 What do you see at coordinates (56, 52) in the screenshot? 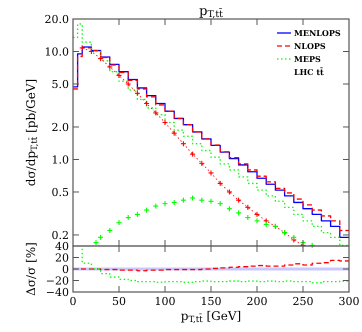
I see `y-tick-label: 10.0` at bounding box center [56, 52].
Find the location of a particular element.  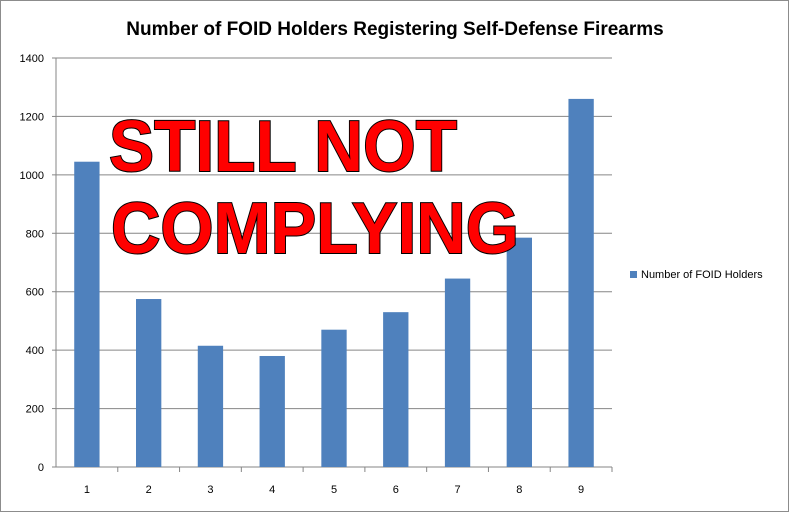

legend-label: Number of FOID Holders is located at coordinates (702, 275).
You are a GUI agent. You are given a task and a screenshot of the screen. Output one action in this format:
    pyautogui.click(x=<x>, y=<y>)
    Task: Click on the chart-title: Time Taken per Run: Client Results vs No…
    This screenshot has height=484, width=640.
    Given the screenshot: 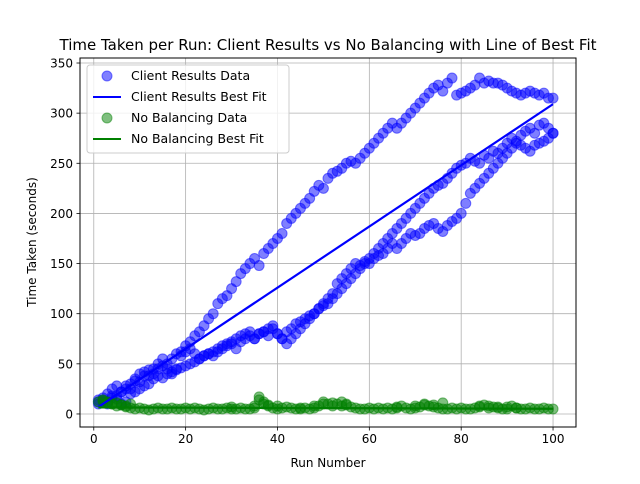 What is the action you would take?
    pyautogui.click(x=328, y=45)
    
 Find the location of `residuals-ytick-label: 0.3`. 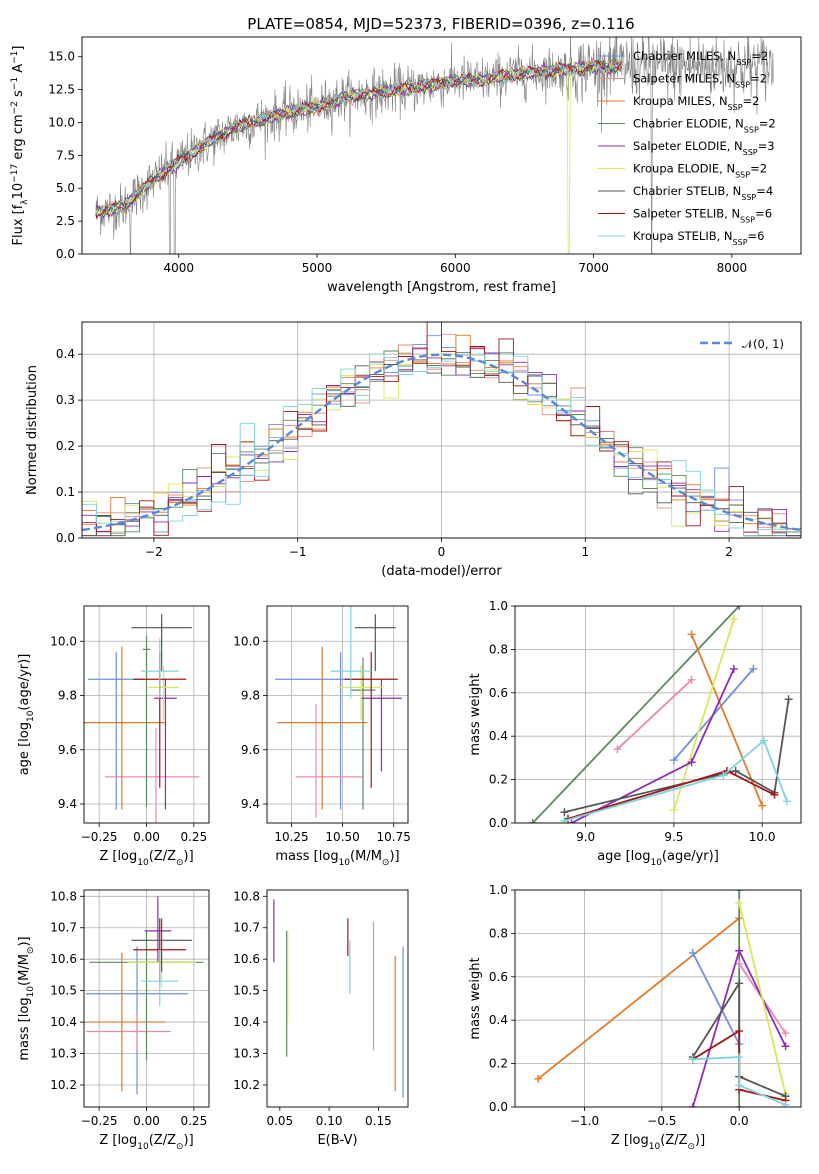

residuals-ytick-label: 0.3 is located at coordinates (66, 400).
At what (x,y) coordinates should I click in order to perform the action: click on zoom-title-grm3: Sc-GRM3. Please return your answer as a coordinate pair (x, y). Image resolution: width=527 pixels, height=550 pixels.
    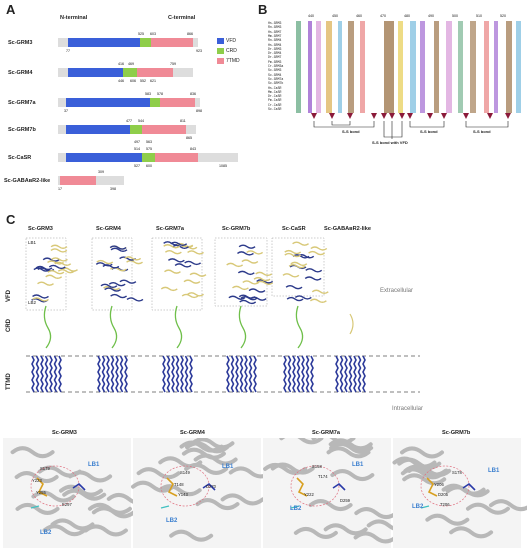
    Looking at the image, I should click on (64, 433).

== Request ==
Please state how many lines in the items above contain the word "should"; reply with the number alone.

== Answer to this problem ==
2